US20250335223
2025-10-30
Physics
G06F9/45504
The patent application discusses a hardware emulator designed to mimic the dynamics of a biological system using advanced technology. It integrates an artificial neural network (ANN) reconstruction model with a memristor-based circuit to emulate state space representations of dynamic systems. This combination allows for the emulation of complex system behaviors based on input data, reflecting the intricate operations of natural neuronal networks.
The hardware emulator consists of two main components: the ANN-based reconstruction model and the memristor-based circuit. The reconstruction model processes input data to recreate the dynamics of the system, while the memristor circuit emulates these dynamics in a physical form. The emulator can reflect features of dynamic systems by approximating differential equations or hidden states within the ANN, allowing for real-time adjustments and fine-tuning to maintain fidelity in emulation.
The emulation system includes a control circuit with programmable electronic components to adjust and replicate neural data operations. This system fine-tunes the memristor-based emulator by modifying control elements until desired emulation fidelity is achieved. The system can be integrated into various devices, such as wafer monitoring tools, video and audio synthesis devices, robots, home appliances, and communication devices.

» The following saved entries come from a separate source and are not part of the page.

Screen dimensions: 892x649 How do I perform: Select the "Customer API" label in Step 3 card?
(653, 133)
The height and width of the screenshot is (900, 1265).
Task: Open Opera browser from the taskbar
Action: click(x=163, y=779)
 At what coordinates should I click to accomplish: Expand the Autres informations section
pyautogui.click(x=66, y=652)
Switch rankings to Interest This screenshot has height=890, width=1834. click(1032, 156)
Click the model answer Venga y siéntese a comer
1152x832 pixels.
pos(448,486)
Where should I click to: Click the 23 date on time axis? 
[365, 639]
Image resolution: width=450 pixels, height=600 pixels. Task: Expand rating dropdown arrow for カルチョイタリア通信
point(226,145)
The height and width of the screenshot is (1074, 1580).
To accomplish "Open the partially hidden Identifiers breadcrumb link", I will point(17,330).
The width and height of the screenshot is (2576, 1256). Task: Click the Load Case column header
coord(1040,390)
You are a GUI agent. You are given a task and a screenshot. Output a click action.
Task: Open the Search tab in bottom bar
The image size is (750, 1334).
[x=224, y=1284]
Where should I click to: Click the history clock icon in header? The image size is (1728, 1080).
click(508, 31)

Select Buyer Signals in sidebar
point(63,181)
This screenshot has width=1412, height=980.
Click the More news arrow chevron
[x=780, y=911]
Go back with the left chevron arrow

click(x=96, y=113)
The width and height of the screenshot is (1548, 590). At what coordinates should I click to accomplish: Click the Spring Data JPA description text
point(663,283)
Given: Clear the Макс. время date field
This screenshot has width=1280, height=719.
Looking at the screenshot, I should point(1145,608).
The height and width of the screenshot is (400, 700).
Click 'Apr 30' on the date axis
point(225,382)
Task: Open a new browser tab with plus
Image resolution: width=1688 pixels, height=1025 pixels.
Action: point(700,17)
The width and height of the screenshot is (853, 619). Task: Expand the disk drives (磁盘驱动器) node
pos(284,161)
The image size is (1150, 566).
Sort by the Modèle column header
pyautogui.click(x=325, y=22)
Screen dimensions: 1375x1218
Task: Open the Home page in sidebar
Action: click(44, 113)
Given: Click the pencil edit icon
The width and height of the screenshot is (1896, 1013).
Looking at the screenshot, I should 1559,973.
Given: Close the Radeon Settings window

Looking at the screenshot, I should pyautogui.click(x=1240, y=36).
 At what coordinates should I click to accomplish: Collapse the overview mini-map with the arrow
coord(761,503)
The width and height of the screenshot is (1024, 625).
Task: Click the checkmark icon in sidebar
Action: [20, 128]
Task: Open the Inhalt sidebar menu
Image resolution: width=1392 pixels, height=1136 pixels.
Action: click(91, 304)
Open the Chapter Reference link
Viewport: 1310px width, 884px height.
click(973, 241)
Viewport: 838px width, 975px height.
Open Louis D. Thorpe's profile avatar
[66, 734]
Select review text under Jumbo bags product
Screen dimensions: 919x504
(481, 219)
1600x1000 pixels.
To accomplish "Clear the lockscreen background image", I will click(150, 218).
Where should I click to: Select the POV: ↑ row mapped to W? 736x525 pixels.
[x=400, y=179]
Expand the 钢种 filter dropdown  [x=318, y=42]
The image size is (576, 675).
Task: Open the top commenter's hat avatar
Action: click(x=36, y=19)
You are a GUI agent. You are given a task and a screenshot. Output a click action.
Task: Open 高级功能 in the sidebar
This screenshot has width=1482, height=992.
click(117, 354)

The operating method involves using the ANN-based reconstruction model to process input data and reconstruct dynamic systems. The memristor-based circuit then emulates these systems' state space representation. This process includes iterative fine-tuning using normalized differential equations and chaotic attractors for precise emulation, ensuring the hardware emulator accurately reflects dynamic behaviors.
The described hardware emulator can be adapted for various technological applications, including personal computers, smart devices, intelligent vehicles, and wearable technology. Its design allows for modifications and enhancements to fit different use cases while maintaining core functionalities. The flexibility in its design ensures it can evolve with advancements in neuromorphic engineering and related fields.